“The Voice! The Voice!” he whispered. “Thou shalt not kill! Thou shalt not kill! You lie!” he cried in a sudden outburst of terrible fierceness. “He was not a fool. He loved men more than the mockery and cant of courts. He loved—he trusted me—and I betrayed him. Who knew when he fled wildly away from the pomp and inequalities he hated? I! Who watched for his secret letters? I! Who came to America when his letter of homesick pleading came? I! I! I! Who killed him when conscience and duty would have sent him back to the court of his father? I, his cousin whom he loved above all men. You lie. I did love him. I was drunk with the royal glitter ahead. I craved it even as he hated it. Thou shalt not kill! Thou shalt not kill! Mercy! Mercy! I can not bear it.”
He fell groveling upon the floor and crawled to Mic-co’s feet.
“The Voice bids me tell!” he whispered, clutching fearfully at Mic-co’s hand. “Twice, since, I would have killed to keep this thing of the candlestick from creeping back and back until that thing of long ago lay uncovered and I disgraced! . . . Theodomir hid in the Seminole village. No—no, you must listen—the Voice bids me tell or lose my reason. I came there at his bidding—his marriage to the Indian girl had been unhappy. He was homesick and this fair land of liberty had a rotten core. I struck him down and fled. You will heal and fight the Voice—”
Mic-co bent and raised the groveling figure.
“Peace!” he said, his face very white. “We will heal and quiet the Voice forever. Come!” Gently he led the sick man away.
“He will sleep now, I think,” he said a little later. “A drug is best when a Voice is mocking?—”
The Baron leaned forward and caught Mic-co’s arm in a grasp of iron.
“Who are you,” he whispered, “that you suffer with him now? You are white and shaking. Who are you that you know the tongue of my country?”
Mic-co sighed.
“I,” said he sadly, “am that man he thought to kill!”

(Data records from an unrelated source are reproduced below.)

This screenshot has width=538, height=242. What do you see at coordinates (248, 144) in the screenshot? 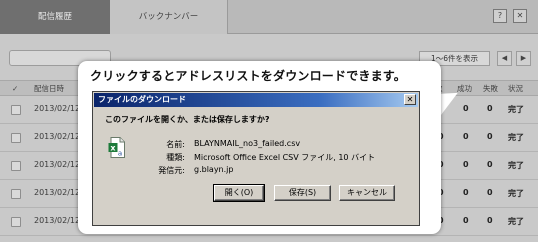
I see `file-name-value: BLAYNMAIL_no3_failed.csv` at bounding box center [248, 144].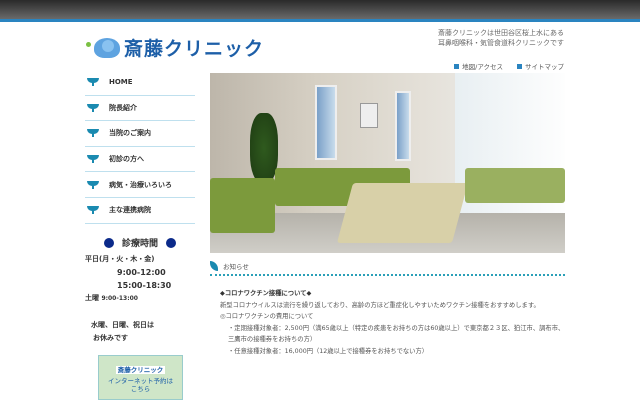 The height and width of the screenshot is (400, 640). I want to click on dotted-divider, so click(388, 275).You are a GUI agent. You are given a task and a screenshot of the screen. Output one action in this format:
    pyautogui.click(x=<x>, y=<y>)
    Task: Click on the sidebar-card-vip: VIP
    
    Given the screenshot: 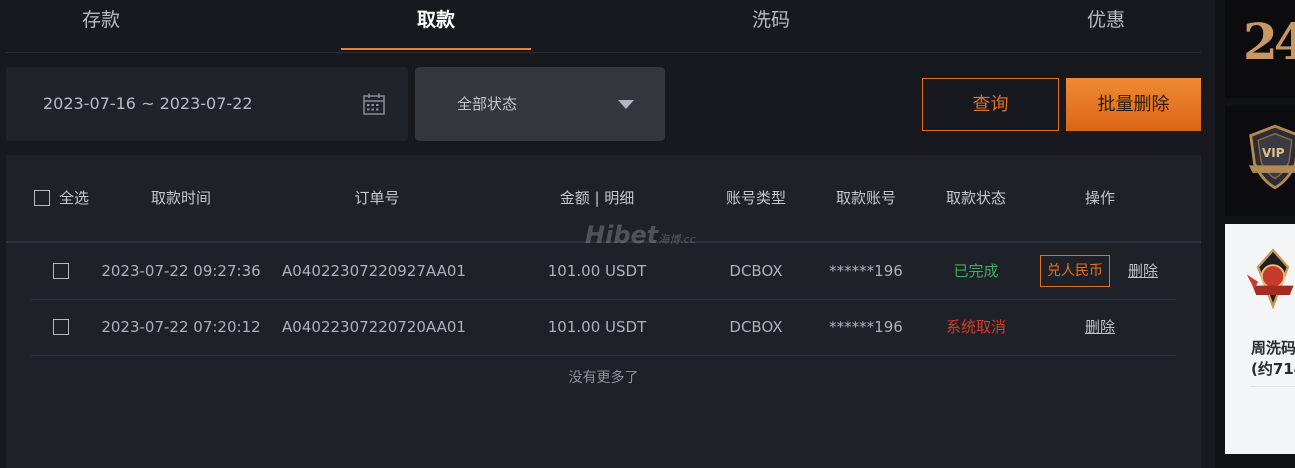 What is the action you would take?
    pyautogui.click(x=1260, y=161)
    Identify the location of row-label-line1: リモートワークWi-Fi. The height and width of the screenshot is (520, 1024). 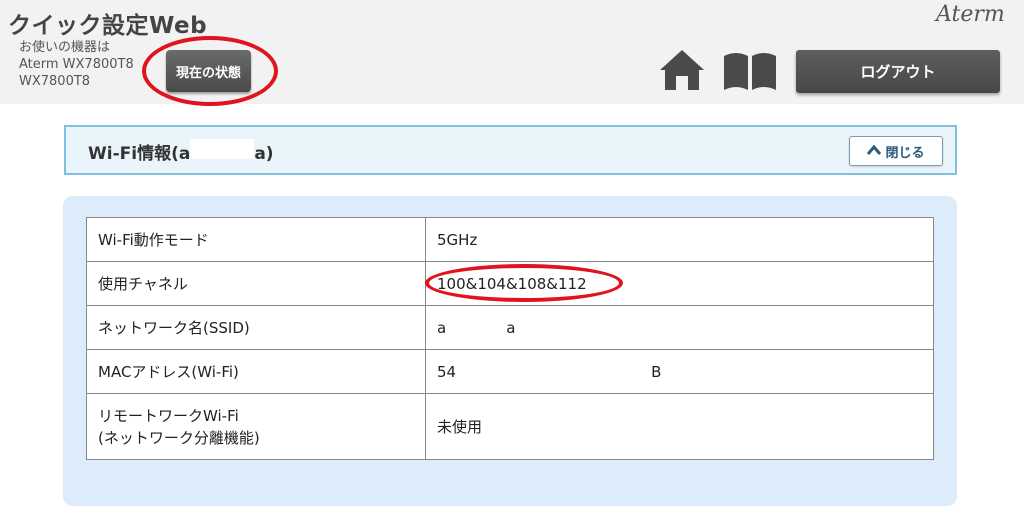
(168, 416).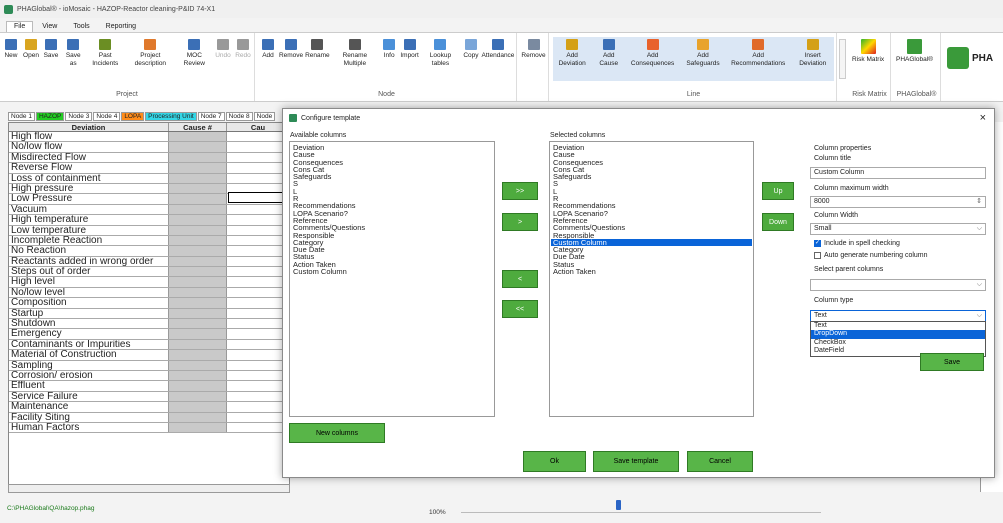  Describe the element at coordinates (89, 230) in the screenshot. I see `deviation-cell: Low temperature` at that location.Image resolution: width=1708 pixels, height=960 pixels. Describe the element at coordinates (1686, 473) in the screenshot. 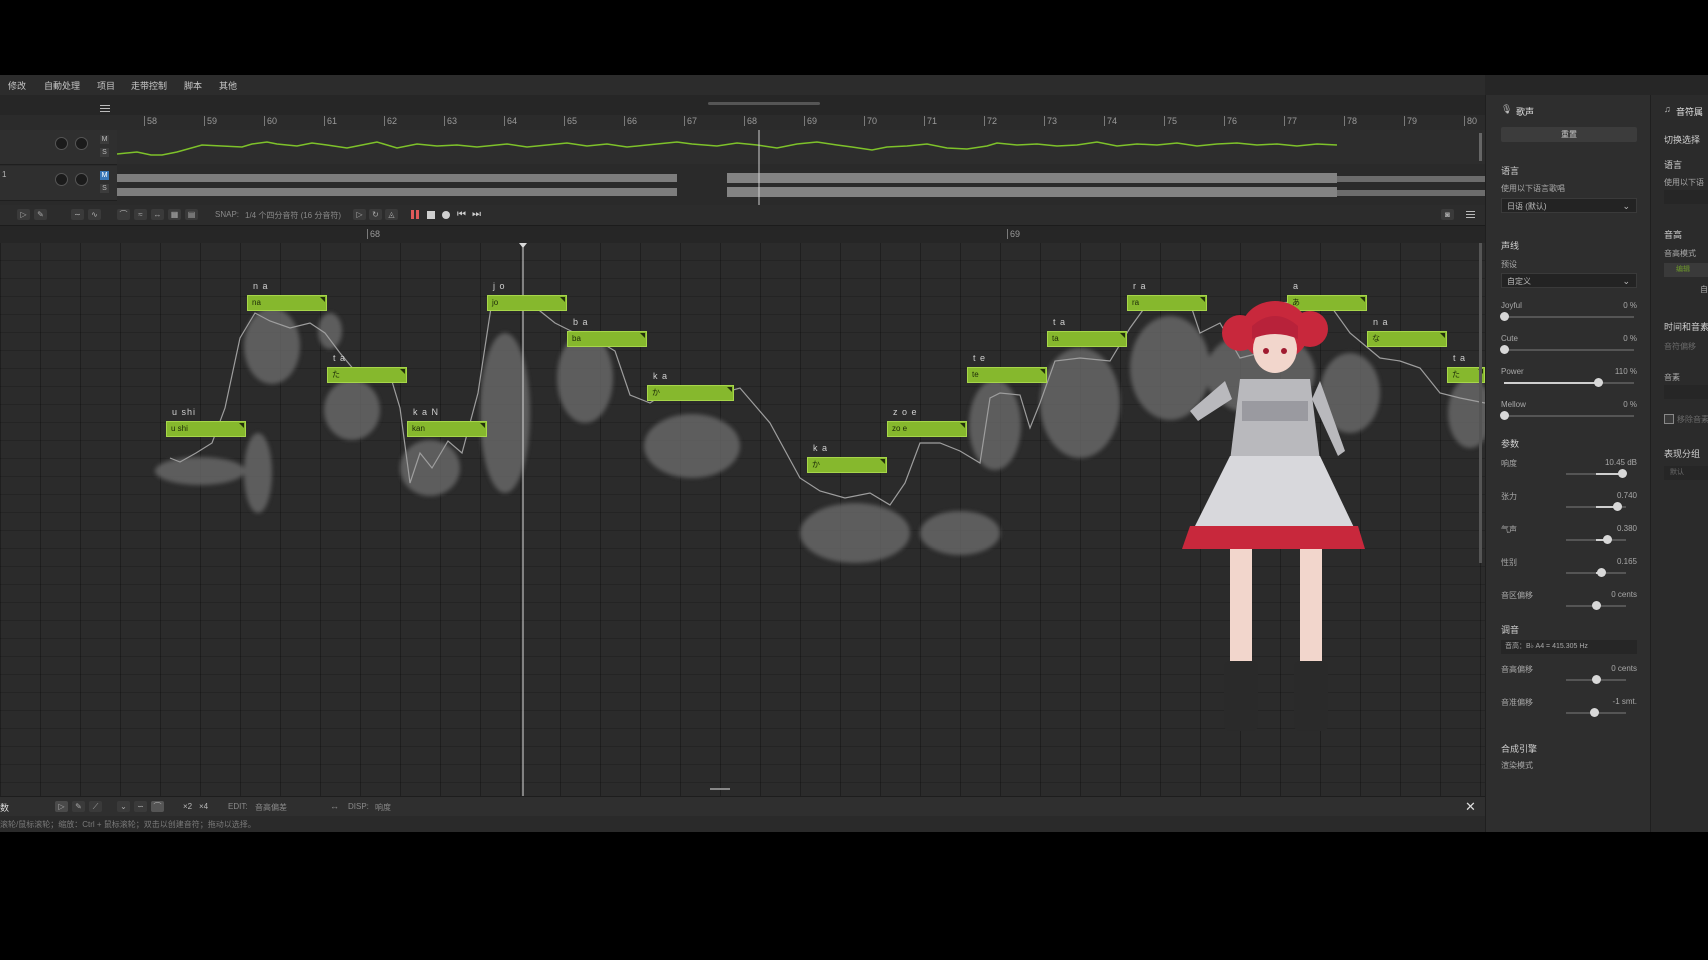

I see `expression-group-dropdown: 默认` at that location.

White-faced, the Baron stared at the snowy beard and hair and the fine, dark eyes.
“Theodomir!” he whispered brokenly. “Theodomir! It—it can not be.”
He fell to pacing the floor in violent agitation.
“The eyes are quieter,” he said at length with an effort, “but the hair and heard so white! I would not have guessed—I would not have guessed!” Again he stared.
“Are you man or saint,” he cried at last, “that you can forgive as I have seen your eyes forgive to-night?”
“May a man look upon such remorse as that,” asked Mic-co, “and not forgive? I loved him greatly. Had I loved him less—had I loved her less—that Indian wife who had no love in her heart for me, this hair of mine would not have turned snow-white when the Indians were fanning the flickering spark of life into a blaze again.”